● Problem to solve: Rewrite the rows below, swapping every "Instruction" for "Command" and leaving everything else unchanged.
━━━━━━━━━━━━━━━━━━━━
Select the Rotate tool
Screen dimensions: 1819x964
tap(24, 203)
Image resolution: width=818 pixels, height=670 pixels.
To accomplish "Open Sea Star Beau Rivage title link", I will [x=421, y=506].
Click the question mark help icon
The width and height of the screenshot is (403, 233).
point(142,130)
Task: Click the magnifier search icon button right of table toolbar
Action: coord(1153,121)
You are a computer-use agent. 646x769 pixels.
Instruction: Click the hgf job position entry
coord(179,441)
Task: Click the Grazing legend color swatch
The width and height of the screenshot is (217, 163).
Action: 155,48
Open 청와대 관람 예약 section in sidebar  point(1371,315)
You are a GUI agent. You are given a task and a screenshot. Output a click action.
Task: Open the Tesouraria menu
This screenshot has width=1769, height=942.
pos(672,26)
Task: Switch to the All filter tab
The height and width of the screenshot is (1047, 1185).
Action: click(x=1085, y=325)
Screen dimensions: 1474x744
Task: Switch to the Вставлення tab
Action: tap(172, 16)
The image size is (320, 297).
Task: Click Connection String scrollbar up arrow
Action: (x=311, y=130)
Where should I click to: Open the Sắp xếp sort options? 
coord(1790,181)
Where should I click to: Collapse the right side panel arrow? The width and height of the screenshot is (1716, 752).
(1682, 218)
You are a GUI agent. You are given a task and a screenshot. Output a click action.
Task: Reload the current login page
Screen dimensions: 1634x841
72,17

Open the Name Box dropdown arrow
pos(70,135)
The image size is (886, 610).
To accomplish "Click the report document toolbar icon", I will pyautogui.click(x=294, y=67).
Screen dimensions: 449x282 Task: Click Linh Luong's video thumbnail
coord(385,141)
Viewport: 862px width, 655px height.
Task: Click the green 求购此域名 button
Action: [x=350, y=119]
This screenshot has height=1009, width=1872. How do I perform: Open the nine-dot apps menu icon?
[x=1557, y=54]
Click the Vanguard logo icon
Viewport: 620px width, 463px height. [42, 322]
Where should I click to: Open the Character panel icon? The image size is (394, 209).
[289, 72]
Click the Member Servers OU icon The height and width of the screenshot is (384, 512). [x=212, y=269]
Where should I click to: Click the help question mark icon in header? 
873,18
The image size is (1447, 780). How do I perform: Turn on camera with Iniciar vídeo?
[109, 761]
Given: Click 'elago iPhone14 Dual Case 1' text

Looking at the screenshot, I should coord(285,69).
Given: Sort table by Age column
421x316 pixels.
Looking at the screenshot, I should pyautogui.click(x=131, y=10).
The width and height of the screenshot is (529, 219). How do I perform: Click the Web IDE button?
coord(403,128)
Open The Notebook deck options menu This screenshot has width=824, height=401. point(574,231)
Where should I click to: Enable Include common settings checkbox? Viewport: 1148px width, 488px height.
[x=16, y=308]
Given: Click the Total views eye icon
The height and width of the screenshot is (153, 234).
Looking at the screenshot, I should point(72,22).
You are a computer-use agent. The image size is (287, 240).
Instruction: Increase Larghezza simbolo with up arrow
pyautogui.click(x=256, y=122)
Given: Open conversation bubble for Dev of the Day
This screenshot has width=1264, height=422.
━━━━━━━━━━━━━━━━━━━━
● The answer:
Select the Rotate tool
Screen dimensions: 1819x964
tap(24, 203)
Image resolution: width=818 pixels, height=670 pixels.
To accomplish "Open Sea Star Beau Rivage title link", I will [x=421, y=506].
Click the question mark help icon
The width and height of the screenshot is (403, 233).
point(142,130)
Task: Click the magnifier search icon button right of table toolbar
Action: coord(1153,121)
You are a computer-use agent. 646x769 pixels.
Command: Click the hgf job position entry
coord(179,441)
Task: Click the Grazing legend color swatch
The width and height of the screenshot is (217, 163).
Action: 155,48
Open 청와대 관람 예약 section in sidebar  point(1371,315)
You are a GUI agent. You are given a task and a screenshot. Output a click action.
Task: Open the Tesouraria menu
This screenshot has width=1769, height=942.
pos(672,26)
Task: Switch to the All filter tab
The height and width of the screenshot is (1047, 1185).
Action: click(x=1085, y=325)
Screen dimensions: 1474x744
Task: Switch to the Вставлення tab
Action: tap(172, 16)
The image size is (320, 297).
Task: Click Connection String scrollbar up arrow
Action: (x=311, y=130)
Where should I click to: Open the Sắp xếp sort options? 
coord(1790,181)
Where should I click to: Collapse the right side panel arrow? The width and height of the screenshot is (1716, 752).
(1682, 218)
You are a GUI agent. You are given a task and a screenshot. Output a click action.
Task: Reload the current login page
Screen dimensions: 1634x841
72,17

Open the Name Box dropdown arrow
pos(70,135)
The image size is (886, 610).
To accomplish "Click the report document toolbar icon", I will pyautogui.click(x=294, y=67).
Screen dimensions: 449x282 Task: Click Linh Luong's video thumbnail
coord(385,141)
Viewport: 862px width, 655px height.
Task: Click the green 求购此域名 button
Action: [x=350, y=119]
This screenshot has height=1009, width=1872. How do I perform: Open the nine-dot apps menu icon?
[x=1557, y=54]
Click the Vanguard logo icon
Viewport: 620px width, 463px height. [42, 322]
Where should I click to: Open the Character panel icon? The image size is (394, 209).
[289, 72]
Click the Member Servers OU icon The height and width of the screenshot is (384, 512). [x=212, y=269]
Where should I click to: Click the help question mark icon in header? 
873,18
The image size is (1447, 780). How do I perform: Turn on camera with Iniciar vídeo?
[109, 761]
Given: Click 'elago iPhone14 Dual Case 1' text

Looking at the screenshot, I should coord(285,69).
Given: Sort table by Age column
421x316 pixels.
Looking at the screenshot, I should pyautogui.click(x=131, y=10).
The width and height of the screenshot is (529, 219). How do I perform: Click the Web IDE button?
coord(403,128)
Open The Notebook deck options menu This screenshot has width=824, height=401. point(574,231)
Where should I click to: Enable Include common settings checkbox? Viewport: 1148px width, 488px height.
[x=16, y=308]
Given: Click the Total views eye icon
The height and width of the screenshot is (153, 234).
Looking at the screenshot, I should point(72,22).
You are a computer-use agent. The image size is (287, 240).
Command: Increase Larghezza simbolo with up arrow
pyautogui.click(x=256, y=122)
Given: Open conversation bubble for Dev of the Day
This screenshot has width=1264, height=422.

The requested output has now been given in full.